◆ **THE PROBLEM**
Wherever "Mitkä" turns up in the entries, copy out the line that holds it.

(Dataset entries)
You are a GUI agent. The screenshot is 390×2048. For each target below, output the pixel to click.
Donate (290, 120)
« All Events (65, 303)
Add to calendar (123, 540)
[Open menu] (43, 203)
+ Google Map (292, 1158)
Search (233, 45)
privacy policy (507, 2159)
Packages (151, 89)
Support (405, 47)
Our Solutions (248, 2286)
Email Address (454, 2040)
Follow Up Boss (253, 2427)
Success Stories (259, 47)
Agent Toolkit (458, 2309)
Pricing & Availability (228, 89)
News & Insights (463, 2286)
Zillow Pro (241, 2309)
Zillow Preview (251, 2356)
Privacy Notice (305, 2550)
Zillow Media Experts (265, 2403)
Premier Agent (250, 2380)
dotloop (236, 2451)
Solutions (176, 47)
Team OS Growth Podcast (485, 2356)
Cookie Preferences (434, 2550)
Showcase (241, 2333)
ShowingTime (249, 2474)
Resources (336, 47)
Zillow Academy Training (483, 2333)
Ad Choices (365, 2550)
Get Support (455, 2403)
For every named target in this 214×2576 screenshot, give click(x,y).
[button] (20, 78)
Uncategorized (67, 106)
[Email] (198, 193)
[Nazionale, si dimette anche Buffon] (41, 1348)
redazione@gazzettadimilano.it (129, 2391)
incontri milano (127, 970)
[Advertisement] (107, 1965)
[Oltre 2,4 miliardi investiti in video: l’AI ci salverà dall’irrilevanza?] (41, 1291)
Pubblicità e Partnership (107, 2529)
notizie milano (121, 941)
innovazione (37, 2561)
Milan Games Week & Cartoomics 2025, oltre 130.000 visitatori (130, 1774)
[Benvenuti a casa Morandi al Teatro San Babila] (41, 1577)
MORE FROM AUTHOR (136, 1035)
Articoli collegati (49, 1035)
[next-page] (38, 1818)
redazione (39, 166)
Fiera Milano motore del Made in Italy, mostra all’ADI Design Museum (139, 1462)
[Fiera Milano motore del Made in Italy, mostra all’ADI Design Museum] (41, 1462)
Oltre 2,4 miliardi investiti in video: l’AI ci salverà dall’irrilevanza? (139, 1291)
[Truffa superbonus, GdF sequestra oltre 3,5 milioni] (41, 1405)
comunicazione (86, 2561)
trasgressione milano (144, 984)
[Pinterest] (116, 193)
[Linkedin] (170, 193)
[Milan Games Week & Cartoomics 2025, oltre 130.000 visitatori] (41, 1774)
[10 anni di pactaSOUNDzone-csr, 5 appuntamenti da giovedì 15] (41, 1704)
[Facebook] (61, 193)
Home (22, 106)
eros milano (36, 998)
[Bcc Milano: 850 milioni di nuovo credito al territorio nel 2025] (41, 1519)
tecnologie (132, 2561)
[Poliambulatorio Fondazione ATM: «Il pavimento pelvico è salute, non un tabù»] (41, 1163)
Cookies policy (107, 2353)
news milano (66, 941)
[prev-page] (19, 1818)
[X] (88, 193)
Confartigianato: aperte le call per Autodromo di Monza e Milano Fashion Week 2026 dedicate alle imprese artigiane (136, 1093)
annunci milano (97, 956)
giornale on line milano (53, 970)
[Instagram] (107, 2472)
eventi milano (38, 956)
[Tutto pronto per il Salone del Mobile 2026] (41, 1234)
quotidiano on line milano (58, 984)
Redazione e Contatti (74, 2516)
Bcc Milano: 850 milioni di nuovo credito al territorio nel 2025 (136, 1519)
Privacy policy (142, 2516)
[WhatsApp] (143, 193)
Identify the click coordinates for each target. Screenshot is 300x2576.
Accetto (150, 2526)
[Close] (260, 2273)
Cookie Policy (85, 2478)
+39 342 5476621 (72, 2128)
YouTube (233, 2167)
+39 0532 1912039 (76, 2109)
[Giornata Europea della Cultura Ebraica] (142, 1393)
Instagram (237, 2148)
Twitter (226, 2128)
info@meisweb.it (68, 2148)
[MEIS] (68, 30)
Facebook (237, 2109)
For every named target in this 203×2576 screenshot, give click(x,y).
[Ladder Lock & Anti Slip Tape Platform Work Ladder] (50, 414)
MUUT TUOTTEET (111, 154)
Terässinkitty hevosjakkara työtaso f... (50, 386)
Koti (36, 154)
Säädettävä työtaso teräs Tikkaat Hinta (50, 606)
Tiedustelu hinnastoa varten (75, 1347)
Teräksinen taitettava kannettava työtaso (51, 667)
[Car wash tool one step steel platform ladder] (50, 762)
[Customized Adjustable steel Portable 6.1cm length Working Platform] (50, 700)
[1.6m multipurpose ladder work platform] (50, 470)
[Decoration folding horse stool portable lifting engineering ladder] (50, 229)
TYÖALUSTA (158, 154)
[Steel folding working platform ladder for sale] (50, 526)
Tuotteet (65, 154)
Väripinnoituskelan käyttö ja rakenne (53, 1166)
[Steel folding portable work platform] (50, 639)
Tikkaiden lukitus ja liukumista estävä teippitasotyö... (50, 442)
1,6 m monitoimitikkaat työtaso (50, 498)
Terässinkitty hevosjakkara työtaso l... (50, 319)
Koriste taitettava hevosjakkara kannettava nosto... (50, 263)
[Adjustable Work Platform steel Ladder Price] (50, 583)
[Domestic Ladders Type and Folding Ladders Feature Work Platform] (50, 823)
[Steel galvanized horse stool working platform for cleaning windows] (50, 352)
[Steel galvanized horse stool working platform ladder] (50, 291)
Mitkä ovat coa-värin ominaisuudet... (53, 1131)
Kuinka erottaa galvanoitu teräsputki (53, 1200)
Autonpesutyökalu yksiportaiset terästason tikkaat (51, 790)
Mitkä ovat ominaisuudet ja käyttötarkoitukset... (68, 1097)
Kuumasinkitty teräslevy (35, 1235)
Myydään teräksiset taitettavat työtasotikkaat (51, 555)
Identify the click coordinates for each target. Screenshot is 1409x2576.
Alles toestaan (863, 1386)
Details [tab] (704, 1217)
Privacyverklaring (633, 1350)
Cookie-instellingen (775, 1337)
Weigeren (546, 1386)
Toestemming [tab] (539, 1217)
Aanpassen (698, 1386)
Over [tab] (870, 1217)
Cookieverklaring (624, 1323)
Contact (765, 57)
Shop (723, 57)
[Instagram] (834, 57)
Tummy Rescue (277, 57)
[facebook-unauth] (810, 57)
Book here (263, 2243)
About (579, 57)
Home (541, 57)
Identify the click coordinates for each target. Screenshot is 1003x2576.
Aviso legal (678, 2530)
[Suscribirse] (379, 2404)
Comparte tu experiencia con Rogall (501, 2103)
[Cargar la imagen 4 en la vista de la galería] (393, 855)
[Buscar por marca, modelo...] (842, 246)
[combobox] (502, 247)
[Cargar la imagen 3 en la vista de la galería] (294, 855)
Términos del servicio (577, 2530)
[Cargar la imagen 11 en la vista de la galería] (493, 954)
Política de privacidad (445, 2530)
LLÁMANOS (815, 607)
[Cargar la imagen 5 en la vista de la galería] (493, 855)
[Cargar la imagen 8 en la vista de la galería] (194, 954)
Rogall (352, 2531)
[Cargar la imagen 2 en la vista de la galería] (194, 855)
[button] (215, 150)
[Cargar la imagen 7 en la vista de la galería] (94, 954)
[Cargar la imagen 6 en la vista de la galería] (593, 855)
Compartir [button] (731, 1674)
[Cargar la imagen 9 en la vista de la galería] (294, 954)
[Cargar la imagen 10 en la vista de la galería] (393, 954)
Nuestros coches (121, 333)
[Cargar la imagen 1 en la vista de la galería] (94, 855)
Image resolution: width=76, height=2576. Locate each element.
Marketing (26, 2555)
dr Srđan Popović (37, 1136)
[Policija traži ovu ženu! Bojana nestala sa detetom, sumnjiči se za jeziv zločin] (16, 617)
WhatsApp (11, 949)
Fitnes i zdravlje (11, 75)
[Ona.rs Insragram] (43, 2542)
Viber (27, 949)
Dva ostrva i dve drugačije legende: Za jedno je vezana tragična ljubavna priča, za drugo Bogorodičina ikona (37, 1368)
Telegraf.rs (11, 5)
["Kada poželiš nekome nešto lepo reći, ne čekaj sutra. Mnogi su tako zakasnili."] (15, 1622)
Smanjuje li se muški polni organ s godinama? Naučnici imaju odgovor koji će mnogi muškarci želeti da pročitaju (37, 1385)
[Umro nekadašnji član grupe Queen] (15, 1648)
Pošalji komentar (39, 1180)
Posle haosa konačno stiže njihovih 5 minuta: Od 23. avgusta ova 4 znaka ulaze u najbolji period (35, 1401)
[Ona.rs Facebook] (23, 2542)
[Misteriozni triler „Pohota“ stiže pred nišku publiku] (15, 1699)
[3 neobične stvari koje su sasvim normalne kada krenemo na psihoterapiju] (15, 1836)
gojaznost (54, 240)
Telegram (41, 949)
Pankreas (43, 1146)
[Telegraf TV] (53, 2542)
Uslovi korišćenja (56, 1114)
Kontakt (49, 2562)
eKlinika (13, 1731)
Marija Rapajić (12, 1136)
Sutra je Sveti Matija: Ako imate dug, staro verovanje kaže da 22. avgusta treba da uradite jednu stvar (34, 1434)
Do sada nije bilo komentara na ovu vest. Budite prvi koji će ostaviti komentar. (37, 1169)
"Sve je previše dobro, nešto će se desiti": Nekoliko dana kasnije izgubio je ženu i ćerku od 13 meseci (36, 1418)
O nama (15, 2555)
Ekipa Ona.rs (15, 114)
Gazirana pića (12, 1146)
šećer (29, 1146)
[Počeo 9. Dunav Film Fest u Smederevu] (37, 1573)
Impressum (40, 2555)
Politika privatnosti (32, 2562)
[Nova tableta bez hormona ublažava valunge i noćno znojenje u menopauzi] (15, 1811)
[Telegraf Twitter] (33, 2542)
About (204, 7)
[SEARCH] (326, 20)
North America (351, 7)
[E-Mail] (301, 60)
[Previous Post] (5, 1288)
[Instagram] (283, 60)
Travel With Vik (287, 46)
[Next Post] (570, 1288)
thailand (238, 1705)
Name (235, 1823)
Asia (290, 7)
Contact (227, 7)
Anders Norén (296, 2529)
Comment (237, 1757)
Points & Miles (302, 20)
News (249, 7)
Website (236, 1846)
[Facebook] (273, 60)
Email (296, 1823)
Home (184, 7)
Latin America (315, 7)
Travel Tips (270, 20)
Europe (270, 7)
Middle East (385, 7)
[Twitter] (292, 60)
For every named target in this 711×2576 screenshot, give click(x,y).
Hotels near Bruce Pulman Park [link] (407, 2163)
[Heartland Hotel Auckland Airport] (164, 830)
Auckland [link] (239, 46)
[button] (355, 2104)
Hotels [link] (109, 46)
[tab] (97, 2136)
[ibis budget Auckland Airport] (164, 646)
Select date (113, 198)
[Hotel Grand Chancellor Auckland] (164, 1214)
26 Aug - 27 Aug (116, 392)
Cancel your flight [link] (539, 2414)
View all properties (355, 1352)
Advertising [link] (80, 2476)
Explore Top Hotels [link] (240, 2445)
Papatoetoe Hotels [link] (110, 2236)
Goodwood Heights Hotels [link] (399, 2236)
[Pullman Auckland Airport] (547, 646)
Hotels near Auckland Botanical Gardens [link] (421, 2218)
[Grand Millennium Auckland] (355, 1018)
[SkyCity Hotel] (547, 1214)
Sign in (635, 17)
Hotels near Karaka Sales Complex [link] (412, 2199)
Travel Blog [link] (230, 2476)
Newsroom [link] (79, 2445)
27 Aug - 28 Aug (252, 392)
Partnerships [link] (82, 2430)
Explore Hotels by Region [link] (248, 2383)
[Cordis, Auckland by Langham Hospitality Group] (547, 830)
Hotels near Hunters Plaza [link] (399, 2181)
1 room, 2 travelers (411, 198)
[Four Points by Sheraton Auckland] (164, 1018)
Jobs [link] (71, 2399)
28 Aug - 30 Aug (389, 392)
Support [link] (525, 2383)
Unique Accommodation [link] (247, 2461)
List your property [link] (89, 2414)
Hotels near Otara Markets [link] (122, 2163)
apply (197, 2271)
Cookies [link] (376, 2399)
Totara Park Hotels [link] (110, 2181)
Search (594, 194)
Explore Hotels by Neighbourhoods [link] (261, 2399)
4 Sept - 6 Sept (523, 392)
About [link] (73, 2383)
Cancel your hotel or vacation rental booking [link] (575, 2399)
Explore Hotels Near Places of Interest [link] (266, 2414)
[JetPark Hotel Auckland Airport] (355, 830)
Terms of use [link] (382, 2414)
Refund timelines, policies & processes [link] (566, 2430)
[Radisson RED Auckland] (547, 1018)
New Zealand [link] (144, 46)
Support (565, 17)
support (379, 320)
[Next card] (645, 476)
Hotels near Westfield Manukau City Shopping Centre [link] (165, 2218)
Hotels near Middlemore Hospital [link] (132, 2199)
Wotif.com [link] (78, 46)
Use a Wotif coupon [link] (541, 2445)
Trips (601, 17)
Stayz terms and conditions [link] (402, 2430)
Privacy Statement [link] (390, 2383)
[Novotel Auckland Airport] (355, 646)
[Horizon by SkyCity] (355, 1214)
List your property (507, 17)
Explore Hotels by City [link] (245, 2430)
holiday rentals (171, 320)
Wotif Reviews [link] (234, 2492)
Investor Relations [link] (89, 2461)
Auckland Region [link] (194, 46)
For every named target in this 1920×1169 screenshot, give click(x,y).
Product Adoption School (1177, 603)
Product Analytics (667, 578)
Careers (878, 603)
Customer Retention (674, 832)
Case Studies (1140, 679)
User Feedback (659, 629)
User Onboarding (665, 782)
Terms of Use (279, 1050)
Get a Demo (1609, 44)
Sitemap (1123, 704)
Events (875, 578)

◆ **WRITTEN SOLUTION**
Mitkä ovat coa-värin ominaisuudet... (53, 1131)
Mitkä ovat ominaisuudet ja käyttötarkoitukset... (68, 1097)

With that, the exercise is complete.